Boy, were they wrong.
Forecasters told viewers and readers Sunday night and even Monday morning that the snow would not amount to much, but to look ahead to early Wednesday morning, where a more troublesome storm is on the horizon.
Surprise. Residents across the Valley saw anywhere from two to five inches of snow Monday, and the flakes didn’t taper off until nearly 3 p.m.
As a result, there were a number of motor vehicle accidents around the Valley, including one where a Shikellamy school bus was rear-ended on Snydertown Road. No students were injured, officials said.
AccuWeather meteorologist Tom Kines said the unexpected snow could be blamed on the temperature.
“It made a huge difference,” he said. “A lot of the snow fell at 32 degrees, and about one degree higher, we wouldn’t have seen so much.”
Kines said by the time the temperature did rise, it was snowing hard, “and it just accumulated fast.”
“The colder the air mass, the less moisture the atmosphere can hold, so when it’s warmer, you get more snow,” he said. “Most of times, real heavy snows occur when the temperature is about 30 to 32 degrees.”
The problem is the snow is just beginning, Kines said.
“We’ve got two storms to deal with this week,” he said. “Tuesday night into Wednesday, we will see snow but with some rain, sleet and freezing rain involved.”
A National Weather Service Winter Storm Watch issued Monday night advised the overnight storm will bring heavy snow at times and will accumulate to six inches or more. Kines was more concerned about a storm forecast to arrive Sunday night.
“We are showing some concern with this one,” he said. “It is really too early to tell, but this could be a significant snowfall with the possibility of more than six inches falling, but there will be some rain and sleet mixed in as well.”
As Monday’s morning commute began, several school districts began canceling classes, but Shikellamy Superintendent Pat Kelley said he was going by the decision of the rest of the districts across the Valley.
“We didn’t see anything major,” he said.
Kelley said the bus accident on Snydertown Road involved 20 Shikellamy students. “A car drove into the back of the bus,” Kelley said. “There were no injuries, but we had to get another bus to come and pick up the students.”
The Sunbury area wasn’t the only slick spot.
Cars and pickups slid and swerved across main thoroughfares and back roads all Monday afternoon.
And in Danville, a crash occurred at 8:15 a.m. on Liberty Valley Road, but no injuries were reported.
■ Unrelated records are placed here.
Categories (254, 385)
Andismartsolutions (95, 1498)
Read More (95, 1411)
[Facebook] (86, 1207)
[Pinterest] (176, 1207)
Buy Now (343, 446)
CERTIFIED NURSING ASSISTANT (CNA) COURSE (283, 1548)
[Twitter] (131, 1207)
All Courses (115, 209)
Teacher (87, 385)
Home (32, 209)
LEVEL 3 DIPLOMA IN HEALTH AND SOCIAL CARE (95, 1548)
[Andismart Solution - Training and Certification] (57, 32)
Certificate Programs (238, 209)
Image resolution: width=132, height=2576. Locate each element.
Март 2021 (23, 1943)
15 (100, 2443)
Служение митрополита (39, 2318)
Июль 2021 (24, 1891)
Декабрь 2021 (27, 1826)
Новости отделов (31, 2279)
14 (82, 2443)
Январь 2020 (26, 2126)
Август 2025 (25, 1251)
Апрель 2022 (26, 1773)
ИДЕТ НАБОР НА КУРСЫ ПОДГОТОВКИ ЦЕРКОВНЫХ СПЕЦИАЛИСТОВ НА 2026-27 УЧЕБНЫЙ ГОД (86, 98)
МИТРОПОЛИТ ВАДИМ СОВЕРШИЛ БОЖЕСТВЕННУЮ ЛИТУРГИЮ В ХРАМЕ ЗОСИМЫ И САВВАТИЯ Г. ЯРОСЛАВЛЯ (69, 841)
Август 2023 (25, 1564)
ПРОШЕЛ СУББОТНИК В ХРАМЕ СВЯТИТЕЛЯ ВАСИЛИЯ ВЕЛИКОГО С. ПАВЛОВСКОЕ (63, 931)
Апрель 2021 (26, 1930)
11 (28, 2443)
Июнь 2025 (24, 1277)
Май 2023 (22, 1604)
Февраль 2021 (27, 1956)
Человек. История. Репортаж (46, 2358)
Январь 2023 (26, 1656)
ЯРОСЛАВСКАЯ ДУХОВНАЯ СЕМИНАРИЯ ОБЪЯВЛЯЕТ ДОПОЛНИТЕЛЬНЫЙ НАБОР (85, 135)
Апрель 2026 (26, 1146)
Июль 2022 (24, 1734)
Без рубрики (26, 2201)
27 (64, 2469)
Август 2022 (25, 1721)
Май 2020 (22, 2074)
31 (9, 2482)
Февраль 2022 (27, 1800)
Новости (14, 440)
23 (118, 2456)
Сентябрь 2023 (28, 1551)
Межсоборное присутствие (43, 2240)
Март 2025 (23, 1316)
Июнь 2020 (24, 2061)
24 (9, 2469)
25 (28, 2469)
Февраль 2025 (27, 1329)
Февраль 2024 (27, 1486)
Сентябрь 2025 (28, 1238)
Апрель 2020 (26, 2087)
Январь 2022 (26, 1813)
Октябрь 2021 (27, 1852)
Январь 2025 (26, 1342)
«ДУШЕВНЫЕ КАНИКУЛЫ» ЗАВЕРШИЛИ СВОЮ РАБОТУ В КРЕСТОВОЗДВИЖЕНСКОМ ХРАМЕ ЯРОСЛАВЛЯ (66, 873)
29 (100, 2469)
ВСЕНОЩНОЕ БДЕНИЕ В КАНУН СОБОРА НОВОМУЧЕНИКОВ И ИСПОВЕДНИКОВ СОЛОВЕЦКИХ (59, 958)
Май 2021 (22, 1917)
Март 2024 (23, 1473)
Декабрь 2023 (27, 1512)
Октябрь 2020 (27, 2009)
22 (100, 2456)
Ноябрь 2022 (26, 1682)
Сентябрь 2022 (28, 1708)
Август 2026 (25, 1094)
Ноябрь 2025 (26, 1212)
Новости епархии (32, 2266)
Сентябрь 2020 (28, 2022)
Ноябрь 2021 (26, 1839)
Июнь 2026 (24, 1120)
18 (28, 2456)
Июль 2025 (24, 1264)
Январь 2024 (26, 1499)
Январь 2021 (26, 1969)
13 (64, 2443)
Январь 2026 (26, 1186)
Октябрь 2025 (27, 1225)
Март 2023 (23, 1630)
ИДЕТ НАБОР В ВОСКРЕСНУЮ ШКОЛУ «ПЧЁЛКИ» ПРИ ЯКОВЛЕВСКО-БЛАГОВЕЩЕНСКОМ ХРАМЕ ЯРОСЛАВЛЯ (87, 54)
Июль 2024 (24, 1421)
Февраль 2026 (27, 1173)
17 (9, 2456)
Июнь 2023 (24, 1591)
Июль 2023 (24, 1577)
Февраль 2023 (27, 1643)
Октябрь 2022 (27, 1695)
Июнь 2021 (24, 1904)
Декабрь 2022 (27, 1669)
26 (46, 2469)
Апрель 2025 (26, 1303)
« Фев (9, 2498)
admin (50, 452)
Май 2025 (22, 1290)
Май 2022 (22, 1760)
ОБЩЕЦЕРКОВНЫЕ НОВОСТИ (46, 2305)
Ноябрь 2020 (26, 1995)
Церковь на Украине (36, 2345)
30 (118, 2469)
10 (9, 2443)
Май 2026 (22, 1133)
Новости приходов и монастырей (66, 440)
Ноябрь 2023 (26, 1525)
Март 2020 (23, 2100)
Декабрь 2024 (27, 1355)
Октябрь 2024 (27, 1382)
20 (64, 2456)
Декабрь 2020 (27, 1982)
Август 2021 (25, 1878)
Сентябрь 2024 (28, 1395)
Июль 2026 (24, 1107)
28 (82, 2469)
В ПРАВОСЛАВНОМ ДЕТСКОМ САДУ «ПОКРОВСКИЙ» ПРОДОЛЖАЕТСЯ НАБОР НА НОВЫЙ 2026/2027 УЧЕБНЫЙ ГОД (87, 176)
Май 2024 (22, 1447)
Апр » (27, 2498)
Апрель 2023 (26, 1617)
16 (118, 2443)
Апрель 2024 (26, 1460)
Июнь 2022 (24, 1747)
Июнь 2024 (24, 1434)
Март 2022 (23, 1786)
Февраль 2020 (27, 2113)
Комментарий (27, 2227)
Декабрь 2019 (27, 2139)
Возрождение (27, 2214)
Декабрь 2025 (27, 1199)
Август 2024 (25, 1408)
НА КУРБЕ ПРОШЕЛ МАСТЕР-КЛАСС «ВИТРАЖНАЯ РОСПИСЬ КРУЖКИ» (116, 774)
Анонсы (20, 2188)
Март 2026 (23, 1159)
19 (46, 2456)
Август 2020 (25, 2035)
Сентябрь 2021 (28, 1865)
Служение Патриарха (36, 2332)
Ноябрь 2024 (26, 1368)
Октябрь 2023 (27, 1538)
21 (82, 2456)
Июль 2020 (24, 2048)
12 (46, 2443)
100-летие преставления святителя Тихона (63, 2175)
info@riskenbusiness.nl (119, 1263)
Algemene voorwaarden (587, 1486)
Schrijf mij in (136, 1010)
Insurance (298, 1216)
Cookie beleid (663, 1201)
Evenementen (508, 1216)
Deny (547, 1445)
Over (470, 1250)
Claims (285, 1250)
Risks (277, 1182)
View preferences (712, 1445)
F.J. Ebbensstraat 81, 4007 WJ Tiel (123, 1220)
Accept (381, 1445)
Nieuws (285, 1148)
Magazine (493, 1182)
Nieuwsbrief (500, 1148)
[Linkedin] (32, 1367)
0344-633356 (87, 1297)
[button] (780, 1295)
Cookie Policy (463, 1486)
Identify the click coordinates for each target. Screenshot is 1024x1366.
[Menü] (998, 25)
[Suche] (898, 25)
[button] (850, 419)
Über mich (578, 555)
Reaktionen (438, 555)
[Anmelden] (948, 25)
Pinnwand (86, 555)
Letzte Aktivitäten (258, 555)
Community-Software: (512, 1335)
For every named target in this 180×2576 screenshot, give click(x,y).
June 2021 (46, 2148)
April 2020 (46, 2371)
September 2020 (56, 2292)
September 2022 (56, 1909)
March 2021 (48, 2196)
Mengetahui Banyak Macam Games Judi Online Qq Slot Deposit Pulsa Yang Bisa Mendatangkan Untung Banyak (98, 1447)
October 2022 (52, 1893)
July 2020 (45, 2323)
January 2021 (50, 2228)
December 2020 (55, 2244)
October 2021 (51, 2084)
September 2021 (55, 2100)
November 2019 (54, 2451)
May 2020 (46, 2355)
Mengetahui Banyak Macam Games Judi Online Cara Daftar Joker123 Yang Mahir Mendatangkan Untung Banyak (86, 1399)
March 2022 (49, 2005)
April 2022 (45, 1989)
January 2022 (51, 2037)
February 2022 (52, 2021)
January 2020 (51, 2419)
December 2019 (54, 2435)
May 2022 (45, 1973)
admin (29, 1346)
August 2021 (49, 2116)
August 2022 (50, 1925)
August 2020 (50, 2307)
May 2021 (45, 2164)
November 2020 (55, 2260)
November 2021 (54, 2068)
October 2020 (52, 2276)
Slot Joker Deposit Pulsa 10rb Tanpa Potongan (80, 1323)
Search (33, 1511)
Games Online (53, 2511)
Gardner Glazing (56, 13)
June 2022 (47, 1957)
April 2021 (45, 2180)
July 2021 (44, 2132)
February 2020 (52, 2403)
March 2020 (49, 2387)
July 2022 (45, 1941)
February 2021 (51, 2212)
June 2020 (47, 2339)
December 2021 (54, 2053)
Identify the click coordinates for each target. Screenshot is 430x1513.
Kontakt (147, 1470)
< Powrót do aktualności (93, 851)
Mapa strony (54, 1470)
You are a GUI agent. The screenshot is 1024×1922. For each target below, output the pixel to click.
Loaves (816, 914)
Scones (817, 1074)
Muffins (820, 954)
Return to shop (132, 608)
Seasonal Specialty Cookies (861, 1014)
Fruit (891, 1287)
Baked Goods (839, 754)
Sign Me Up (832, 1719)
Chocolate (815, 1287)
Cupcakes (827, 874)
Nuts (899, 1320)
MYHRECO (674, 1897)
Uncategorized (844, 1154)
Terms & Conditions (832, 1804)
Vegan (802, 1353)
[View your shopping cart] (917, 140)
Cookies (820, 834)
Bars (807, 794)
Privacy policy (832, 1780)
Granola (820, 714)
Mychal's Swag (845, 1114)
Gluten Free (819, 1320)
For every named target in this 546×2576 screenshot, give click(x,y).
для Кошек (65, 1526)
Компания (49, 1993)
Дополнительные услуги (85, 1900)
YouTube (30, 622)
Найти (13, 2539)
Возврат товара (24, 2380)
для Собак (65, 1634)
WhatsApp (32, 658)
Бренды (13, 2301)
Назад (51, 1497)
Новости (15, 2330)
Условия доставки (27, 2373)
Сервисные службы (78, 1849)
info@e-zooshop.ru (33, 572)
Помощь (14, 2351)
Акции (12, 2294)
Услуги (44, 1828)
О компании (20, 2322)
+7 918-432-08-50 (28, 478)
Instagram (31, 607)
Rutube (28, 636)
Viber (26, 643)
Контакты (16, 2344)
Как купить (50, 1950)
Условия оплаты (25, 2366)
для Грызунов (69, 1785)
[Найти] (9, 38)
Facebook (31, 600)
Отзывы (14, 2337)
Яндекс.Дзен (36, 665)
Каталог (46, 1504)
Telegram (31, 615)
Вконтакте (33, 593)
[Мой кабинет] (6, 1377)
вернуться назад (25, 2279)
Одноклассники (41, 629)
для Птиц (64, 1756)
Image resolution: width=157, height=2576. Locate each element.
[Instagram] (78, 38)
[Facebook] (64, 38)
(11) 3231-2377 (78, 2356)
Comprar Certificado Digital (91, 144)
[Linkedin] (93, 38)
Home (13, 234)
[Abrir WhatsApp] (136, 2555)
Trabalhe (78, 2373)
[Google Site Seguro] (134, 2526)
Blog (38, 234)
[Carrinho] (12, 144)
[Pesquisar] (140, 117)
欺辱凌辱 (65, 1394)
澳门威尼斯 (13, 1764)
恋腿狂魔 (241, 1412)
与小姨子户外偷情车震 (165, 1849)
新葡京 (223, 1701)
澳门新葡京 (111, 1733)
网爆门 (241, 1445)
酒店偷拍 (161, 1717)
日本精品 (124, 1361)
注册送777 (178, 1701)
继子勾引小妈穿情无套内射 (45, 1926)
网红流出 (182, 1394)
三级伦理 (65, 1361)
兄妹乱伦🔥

Another accident was reported at 11:30 a.m. at the bottom of the Washingtonville Hill in Valley Township, Montour County. A third accident, with unknown injuries, occurred at 1:15 p.m. on Route 642 in Liberty Township, Montour County.
In Milton, there were accidents at 6 and 9 a.m. on Plum Street and Old Turnpike Road, respectively, due to snowy street conditions.
The later crash at Old Turnpike and Skunk Hollow roads occurred when a Toyota was hit by a snow plow truck that had been backing up. No one was injured. Earlier, a woman, driving at a safe speed, could not control her car after applying the brakes.
At 9 a.m., a driver traveling north on Route 1023 in Selinsgrove lost control of his BMW and hit a Ford F-150 that was parked in a lot.
A woman driving a Subaru Outback on Snydertown Road, Upper Augusta Township, lost control and slid into a state Department of Transportation traffic sign.